I just found this out, but somehow it doesn’t surprise me that a fan of mustelids (from the fetid musk they spray in combat or to mark territory) who doesn’t give a shit would abuse his wife (of just nine months) and threaten to withdraw support for their twin daughters (eight months old at the time).

The Post went on to say, “A representative for Bannon told The Post, ‘Steve has a great relationship with his ex-wife and his twins.’”

I’m sure he thinks so. He’s got that gene, I suspect, and takes joy in depositing a foul odor wherever he preys. Now he’s being cited for contempt of Congress. Britannica says Honey Badgers are “strong, fearless fighters but in captivity can become tame and playful.” A jail cell might do the trick for Bannon, but somehow I doubt it.

Just sayin’ there’s people out there whose Golden Rule is “Do unto others before they do unto you,” and enjoy doin’ it.

Take care, everybody.
-Geoff

P.S: If you’re looking for a holiday gift for anyone who enjoys perfidious thrillers, consider sending them a copy of Turkey Shoot, available here.


Curator’s note for featured Image, The reward of cruelty, 1751, from series Four stages of cruelty (engraving)
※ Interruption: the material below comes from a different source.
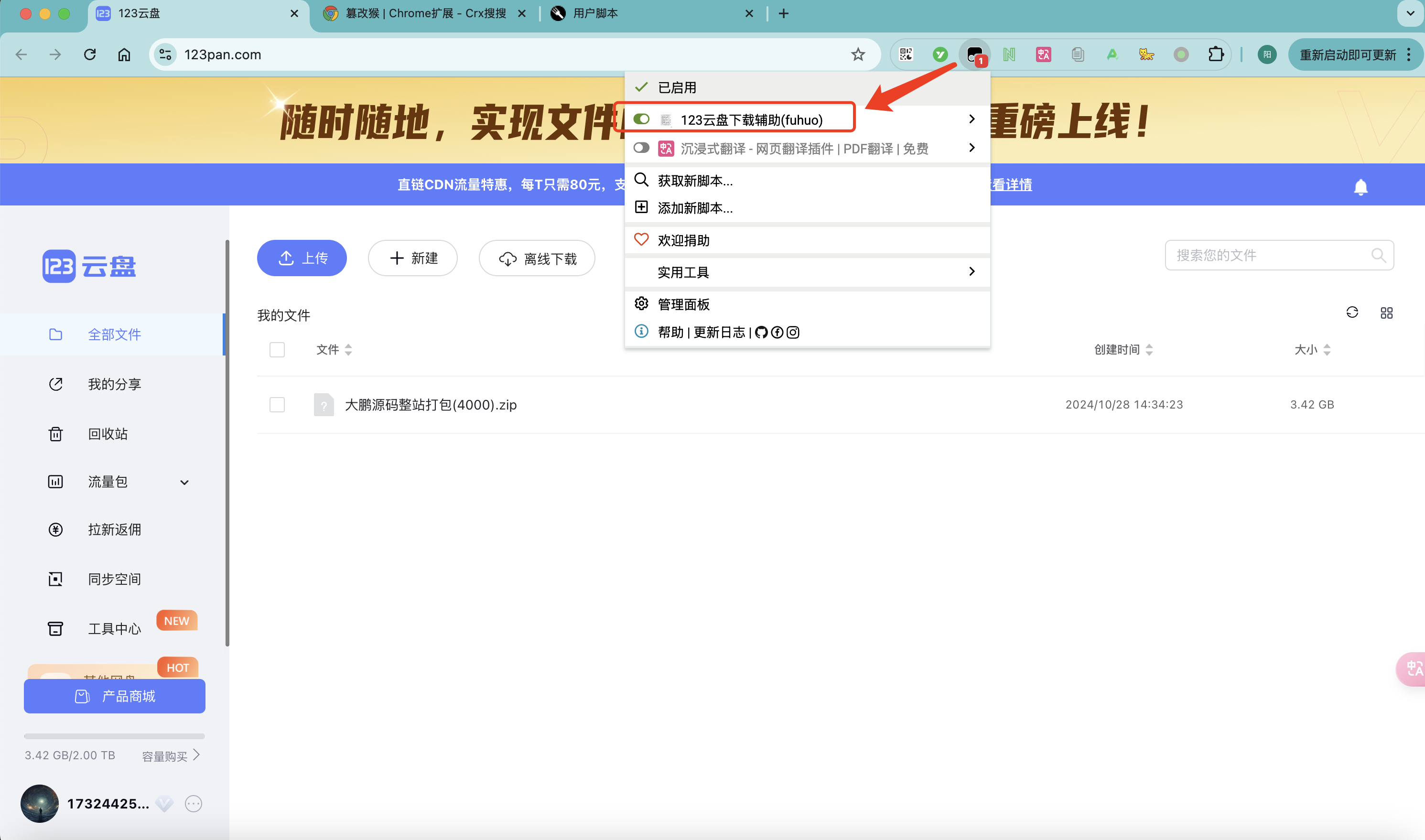Click the Tampermonkey extension icon

tap(974, 55)
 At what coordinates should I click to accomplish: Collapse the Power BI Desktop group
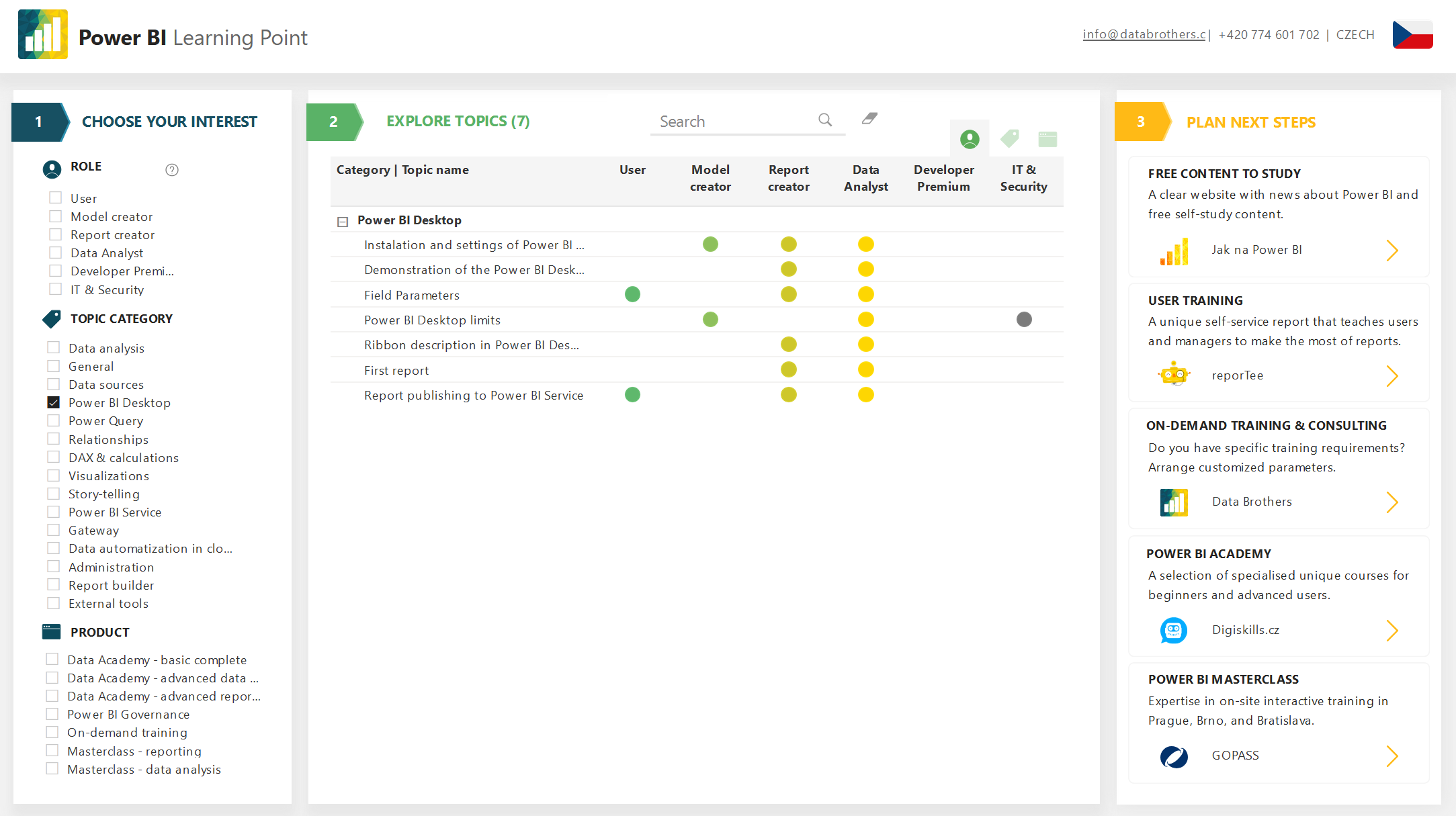(x=343, y=221)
The reward of cruelty is the dramatic finale to Hogarth’s moralising series Four stages of cruelty, based around fictional character Tom Nero.

In Nero’s early years, he tortures and beats animals, and in the penultimate scene, Cruelty in perfection, he commits murder and theft. The reward of cruelty (a reworking of the frontispiece to the 1543 medical book On the fabric of the human body) shows the body of Nero, who has been tried, found guilty and hanged, being dissected in public. This sarcastic ‘reward’ – denial of a proper burial and mutilation of the body – was in line with Britain’s new Murder Act, introduced in the same year as this print.

This new legislation sought to have murderers executed almost immediately upon being found guilty, at which point, ‘in order to impress a just horror in the mind of the offender’, the perpetrator’s body was to be anatomised or hung in chains, but ‘at no point whatsoever … to be buried’.

Nero’s final fate would be similar to that of the skeletons in the niches behind. His remains would be boiled down (indicated by the cadaver’s left hand pointing towards the steaming cauldron) and reassembled as an anatomical specimen, and thus refused a burial altogether.